Record set:

-------

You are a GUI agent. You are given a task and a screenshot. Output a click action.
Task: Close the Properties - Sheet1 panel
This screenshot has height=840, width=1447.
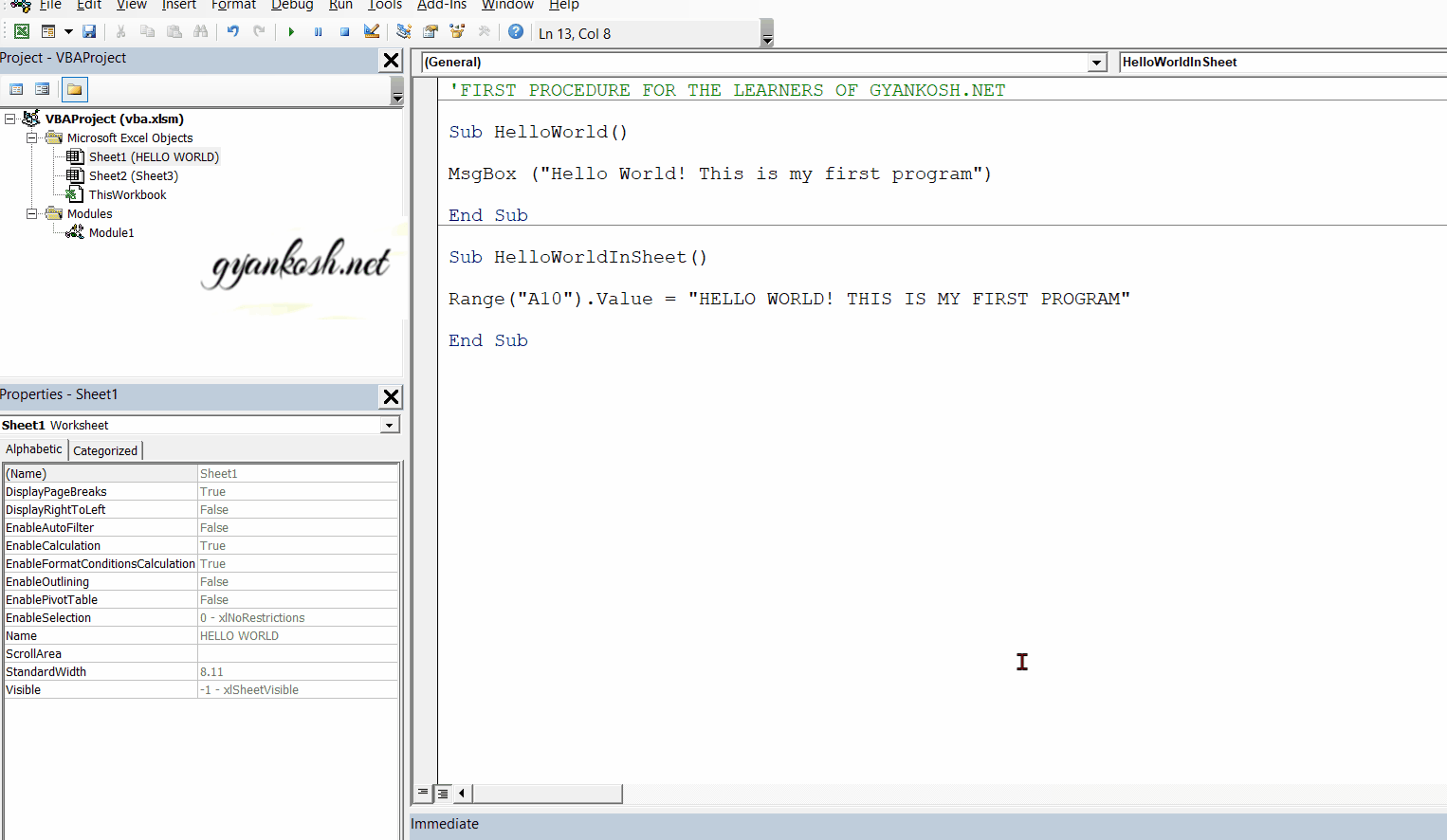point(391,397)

-------

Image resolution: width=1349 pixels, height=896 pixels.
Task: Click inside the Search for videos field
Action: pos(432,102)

-------

Give the rows between the line holding "You are a GUI" and the line holding "point(391,397)", inclusive, as a numbered list with blank lines left out. Leave the pictures out of your answer.

Response to this task:
1. You are a GUI agent. You are given a task and a screenshot. Output a click action.
2. Task: Close the Properties - Sheet1 panel
3. This screenshot has height=840, width=1447.
4. point(391,397)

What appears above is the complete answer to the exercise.